MACC‑1 antibody target therapy suppresses growth and migration of non‑small cell lung cancer.

Abstract

Non-small-cell lung cancer (NSCLC) accounts for ~80% of human lung cancers that result in mortalities worldwide. Metastasis-associated in colon cancer-1 (MACC-1) has been demonstrated to be significantly expressed in cases of NSCLC and promotes tumor cell migration and metastasis through transactivation of the metastasis-inducing hepatocyte growth factor/MET proto-gene, receptor tyrosine kinase (HGF/MET) signaling pathway. The present study constructed a chimeric antibody (Chanti-MACC-1) targeting MACC-1 and investigated its potential as a molecular therapeutic target in the treatment of NSCLC therapy. The expression of MACC-1 was detected by reverse transcription-quantitative polymerase chain reaction and western blotting in lung cancer cell lines and tissues.

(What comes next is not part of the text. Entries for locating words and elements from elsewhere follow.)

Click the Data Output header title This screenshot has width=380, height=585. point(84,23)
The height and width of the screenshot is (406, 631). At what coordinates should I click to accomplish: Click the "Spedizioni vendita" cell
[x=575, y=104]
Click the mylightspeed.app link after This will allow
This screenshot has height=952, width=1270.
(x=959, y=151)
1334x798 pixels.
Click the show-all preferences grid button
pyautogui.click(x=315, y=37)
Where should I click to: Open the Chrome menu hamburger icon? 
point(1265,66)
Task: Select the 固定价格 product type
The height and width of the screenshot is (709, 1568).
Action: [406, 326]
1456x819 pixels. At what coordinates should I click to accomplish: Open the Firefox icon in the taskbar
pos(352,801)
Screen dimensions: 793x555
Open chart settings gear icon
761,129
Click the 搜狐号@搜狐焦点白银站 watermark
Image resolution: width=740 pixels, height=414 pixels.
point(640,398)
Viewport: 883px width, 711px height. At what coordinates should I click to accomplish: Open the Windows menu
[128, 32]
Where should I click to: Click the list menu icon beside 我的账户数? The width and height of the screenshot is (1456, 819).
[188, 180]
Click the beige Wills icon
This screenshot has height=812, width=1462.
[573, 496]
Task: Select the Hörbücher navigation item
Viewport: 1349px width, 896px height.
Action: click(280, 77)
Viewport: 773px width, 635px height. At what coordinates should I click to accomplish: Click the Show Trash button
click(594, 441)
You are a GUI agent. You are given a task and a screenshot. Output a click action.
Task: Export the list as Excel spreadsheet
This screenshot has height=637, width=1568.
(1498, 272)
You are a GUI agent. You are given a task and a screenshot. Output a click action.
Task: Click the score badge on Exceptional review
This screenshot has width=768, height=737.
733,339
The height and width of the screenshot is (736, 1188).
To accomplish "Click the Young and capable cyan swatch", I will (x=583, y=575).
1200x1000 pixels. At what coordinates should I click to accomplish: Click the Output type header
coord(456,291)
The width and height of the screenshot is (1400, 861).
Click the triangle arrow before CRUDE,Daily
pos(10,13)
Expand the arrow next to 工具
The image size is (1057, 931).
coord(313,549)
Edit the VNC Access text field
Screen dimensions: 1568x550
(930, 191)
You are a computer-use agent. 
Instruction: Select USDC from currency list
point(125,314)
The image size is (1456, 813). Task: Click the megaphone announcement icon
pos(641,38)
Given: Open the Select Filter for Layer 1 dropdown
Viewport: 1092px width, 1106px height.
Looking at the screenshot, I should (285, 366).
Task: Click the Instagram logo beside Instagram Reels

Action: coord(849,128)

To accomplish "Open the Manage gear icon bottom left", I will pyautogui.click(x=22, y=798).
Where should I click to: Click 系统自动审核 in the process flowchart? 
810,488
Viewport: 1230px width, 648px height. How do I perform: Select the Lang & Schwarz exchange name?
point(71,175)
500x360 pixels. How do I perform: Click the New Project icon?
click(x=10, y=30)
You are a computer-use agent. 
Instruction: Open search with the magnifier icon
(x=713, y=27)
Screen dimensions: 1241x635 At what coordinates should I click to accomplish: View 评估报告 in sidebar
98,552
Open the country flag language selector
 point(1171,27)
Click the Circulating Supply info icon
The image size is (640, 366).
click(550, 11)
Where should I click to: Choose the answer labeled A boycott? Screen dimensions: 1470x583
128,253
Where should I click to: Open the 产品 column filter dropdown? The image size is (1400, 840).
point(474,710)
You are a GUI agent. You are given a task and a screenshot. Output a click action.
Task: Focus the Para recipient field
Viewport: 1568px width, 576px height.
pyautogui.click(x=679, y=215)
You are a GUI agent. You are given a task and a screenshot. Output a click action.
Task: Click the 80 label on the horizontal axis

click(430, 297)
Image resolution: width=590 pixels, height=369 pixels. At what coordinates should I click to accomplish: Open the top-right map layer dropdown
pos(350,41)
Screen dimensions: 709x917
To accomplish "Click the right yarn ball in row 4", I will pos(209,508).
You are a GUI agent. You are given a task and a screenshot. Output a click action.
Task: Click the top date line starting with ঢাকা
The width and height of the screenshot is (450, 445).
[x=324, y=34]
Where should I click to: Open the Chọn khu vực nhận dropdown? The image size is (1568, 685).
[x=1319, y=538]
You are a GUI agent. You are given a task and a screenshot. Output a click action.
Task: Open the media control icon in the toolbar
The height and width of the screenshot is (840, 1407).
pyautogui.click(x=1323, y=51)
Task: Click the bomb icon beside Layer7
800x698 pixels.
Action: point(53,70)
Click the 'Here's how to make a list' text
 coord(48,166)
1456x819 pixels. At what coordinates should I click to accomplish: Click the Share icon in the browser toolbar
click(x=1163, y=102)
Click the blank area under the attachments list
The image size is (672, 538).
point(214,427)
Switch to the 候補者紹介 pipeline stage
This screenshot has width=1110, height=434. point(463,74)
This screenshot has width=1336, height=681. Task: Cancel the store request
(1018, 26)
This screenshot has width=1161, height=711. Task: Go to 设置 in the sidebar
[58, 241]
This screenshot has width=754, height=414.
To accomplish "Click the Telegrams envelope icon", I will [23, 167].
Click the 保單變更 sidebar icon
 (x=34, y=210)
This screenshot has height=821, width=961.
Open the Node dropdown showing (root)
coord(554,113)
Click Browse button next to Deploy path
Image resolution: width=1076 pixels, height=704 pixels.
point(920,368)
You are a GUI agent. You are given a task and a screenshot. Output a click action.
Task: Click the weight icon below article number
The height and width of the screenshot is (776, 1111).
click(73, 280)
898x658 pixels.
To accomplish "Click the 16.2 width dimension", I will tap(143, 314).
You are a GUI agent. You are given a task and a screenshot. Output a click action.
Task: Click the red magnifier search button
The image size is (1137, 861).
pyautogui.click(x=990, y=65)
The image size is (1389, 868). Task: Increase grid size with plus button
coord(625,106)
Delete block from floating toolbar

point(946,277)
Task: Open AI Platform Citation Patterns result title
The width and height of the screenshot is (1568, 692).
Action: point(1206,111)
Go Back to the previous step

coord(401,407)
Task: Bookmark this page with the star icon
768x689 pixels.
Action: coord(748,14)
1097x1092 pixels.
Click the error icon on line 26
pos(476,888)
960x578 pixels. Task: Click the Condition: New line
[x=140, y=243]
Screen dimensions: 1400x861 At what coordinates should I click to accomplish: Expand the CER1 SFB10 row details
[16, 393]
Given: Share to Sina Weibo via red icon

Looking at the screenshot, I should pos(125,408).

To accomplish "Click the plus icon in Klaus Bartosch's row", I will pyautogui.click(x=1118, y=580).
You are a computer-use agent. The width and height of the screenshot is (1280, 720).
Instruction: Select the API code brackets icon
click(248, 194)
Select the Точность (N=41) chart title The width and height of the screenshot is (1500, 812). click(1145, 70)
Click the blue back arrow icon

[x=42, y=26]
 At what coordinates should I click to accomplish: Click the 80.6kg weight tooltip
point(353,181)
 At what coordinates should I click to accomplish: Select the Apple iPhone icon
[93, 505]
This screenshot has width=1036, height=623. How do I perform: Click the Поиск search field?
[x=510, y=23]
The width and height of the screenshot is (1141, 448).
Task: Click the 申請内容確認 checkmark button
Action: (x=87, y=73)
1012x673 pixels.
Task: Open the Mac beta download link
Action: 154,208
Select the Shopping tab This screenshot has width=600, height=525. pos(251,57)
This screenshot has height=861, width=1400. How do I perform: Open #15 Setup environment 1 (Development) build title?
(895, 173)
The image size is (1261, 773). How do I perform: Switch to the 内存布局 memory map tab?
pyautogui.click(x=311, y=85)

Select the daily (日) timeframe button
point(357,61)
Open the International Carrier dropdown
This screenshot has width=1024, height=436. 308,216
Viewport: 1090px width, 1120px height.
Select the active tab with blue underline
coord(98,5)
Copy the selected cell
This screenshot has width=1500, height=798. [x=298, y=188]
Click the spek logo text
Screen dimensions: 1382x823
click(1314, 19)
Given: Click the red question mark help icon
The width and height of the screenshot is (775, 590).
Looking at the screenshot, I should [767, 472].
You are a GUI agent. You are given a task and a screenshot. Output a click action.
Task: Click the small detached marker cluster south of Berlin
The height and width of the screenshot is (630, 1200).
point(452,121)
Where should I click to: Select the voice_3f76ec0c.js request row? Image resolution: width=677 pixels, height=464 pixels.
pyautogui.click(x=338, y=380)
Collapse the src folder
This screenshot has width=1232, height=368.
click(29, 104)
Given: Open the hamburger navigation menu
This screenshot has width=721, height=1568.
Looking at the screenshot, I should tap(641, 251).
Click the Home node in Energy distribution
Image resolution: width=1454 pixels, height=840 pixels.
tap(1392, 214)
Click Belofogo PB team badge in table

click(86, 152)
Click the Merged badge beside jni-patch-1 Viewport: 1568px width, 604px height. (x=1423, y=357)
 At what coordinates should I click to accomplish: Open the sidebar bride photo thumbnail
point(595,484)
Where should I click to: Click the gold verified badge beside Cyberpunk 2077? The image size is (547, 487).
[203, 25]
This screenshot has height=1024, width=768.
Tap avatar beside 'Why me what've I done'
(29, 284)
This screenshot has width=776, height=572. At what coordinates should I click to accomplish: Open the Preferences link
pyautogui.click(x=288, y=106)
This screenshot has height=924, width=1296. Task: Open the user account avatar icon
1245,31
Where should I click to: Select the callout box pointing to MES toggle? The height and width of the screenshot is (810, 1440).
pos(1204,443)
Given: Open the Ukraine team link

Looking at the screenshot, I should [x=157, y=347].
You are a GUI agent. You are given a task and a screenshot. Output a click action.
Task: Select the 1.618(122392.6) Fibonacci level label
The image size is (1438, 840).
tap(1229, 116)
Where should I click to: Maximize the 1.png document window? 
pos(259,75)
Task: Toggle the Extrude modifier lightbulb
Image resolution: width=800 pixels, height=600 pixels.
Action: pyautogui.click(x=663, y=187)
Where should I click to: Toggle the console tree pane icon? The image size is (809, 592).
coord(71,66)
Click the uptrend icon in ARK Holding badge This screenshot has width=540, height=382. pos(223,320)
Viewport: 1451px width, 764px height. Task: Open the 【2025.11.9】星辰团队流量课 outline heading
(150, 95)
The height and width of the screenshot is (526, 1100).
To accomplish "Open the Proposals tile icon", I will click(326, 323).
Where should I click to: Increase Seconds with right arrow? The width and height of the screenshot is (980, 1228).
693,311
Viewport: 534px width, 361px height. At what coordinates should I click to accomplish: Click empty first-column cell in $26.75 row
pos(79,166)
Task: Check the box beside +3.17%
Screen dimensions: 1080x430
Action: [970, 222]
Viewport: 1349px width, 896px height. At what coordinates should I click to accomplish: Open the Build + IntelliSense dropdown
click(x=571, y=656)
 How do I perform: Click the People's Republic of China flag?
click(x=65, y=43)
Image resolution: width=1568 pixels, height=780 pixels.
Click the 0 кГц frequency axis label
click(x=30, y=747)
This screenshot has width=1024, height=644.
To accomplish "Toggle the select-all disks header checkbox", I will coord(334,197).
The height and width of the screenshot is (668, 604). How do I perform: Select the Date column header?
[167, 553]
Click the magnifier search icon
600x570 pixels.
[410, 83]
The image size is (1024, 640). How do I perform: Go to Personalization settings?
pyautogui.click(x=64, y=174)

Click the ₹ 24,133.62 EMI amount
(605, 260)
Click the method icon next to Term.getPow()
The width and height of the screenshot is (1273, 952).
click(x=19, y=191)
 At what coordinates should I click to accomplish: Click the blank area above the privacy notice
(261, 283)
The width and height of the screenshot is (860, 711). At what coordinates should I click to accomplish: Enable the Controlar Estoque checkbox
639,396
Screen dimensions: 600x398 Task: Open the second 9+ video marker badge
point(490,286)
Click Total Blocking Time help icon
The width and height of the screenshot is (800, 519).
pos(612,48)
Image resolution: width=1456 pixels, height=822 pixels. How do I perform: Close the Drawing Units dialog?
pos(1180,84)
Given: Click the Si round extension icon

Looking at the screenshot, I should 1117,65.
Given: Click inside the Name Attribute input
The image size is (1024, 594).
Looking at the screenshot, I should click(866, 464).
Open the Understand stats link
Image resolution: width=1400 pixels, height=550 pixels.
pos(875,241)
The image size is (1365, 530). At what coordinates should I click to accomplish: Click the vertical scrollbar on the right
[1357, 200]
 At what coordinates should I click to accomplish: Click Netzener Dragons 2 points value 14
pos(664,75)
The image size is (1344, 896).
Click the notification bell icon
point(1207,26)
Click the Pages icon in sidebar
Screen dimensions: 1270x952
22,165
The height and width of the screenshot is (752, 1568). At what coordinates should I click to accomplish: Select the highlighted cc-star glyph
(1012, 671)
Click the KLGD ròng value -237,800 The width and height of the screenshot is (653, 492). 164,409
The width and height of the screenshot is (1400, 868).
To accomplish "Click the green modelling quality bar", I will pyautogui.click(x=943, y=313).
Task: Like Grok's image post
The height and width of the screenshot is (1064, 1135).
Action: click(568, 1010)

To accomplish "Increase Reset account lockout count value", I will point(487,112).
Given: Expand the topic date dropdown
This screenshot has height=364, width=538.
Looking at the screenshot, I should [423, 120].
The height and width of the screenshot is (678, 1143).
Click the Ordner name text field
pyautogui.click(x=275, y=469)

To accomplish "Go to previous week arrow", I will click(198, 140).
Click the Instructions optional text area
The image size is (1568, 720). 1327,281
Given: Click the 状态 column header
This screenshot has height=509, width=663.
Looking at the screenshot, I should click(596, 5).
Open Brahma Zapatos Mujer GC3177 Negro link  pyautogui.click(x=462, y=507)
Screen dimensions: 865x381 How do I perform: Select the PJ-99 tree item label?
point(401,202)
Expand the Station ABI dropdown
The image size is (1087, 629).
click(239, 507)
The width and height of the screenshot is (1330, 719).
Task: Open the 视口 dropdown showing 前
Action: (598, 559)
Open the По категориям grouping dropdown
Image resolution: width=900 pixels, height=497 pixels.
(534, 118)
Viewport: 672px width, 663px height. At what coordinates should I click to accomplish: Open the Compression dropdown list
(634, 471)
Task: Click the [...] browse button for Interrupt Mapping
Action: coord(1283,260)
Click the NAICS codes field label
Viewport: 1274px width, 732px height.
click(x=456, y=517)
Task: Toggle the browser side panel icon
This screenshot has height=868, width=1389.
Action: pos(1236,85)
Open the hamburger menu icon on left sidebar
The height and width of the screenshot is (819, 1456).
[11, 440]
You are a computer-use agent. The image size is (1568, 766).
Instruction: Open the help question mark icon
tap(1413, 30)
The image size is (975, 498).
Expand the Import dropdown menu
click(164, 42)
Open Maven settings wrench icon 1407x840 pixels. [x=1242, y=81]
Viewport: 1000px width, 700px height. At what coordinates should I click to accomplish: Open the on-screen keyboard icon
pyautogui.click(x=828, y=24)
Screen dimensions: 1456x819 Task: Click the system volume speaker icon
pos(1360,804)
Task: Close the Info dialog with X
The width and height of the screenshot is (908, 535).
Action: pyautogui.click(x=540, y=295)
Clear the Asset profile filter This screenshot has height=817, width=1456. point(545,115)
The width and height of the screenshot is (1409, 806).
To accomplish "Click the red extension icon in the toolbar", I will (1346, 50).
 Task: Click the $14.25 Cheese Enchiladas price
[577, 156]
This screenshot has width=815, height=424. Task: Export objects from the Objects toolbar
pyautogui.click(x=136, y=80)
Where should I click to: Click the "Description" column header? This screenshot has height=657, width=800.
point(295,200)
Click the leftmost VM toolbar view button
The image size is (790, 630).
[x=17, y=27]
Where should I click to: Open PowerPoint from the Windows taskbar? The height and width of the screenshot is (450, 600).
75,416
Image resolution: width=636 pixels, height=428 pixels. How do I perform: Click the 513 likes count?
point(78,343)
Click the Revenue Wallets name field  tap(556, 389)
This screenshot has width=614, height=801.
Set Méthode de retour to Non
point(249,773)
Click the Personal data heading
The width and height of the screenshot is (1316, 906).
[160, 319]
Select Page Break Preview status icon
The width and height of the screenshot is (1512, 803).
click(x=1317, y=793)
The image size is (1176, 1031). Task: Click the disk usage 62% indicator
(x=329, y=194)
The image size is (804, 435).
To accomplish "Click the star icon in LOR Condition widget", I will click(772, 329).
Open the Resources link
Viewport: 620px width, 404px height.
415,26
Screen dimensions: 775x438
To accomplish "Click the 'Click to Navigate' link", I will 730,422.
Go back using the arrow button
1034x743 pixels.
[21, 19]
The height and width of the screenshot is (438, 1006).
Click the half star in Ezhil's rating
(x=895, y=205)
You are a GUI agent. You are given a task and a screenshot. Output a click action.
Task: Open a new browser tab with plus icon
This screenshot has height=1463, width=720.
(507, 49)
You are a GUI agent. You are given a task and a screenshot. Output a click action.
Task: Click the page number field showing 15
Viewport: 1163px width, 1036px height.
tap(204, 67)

MTT assay was used to detect proliferation of A549 cells treated by Chanti-MACC-1, whereas the functional and regulatory effects of Chanti-MACC-1 in the migration and metastasis of NSCLC cells was investigated by a cell invasion assay. The therapeutic effect and survival time was observed in animal models. The results demonstrated that MACC-1 expression was increased and overexpression of MACC-1 promoted the progression of the cell cycle, significantly promoted NSCLC cell growth and enhanced tumor migration and invasion through the HGF/MET signaling pathway. It was further demonstrated that Chanti-MACC-1 efficiently suppressed MACC-1 expression and significantly inhibited NSCLC cell proliferation, migration and invasion by blocking the HGF/MET signaling pathway. The data revealed that Chanti-MACC-1 was not only beneficial for tumor remission, however additionally contributed to the long-term survival of NSCLC -bearing mice. The findings of the present study indicated that MACC-1 was significantly upregulated and promoted tumor cell growth and migration in NSCLC cells and tissues via transactivation of the metastasis-inducing HGF/MET signaling pathway. However, Chanti-MACC-1significantly inhibited tumor growth and metastasis, which suggested that MACC-1 may be essential for tumor initiation and progression by negatively regulating tumor suppressors.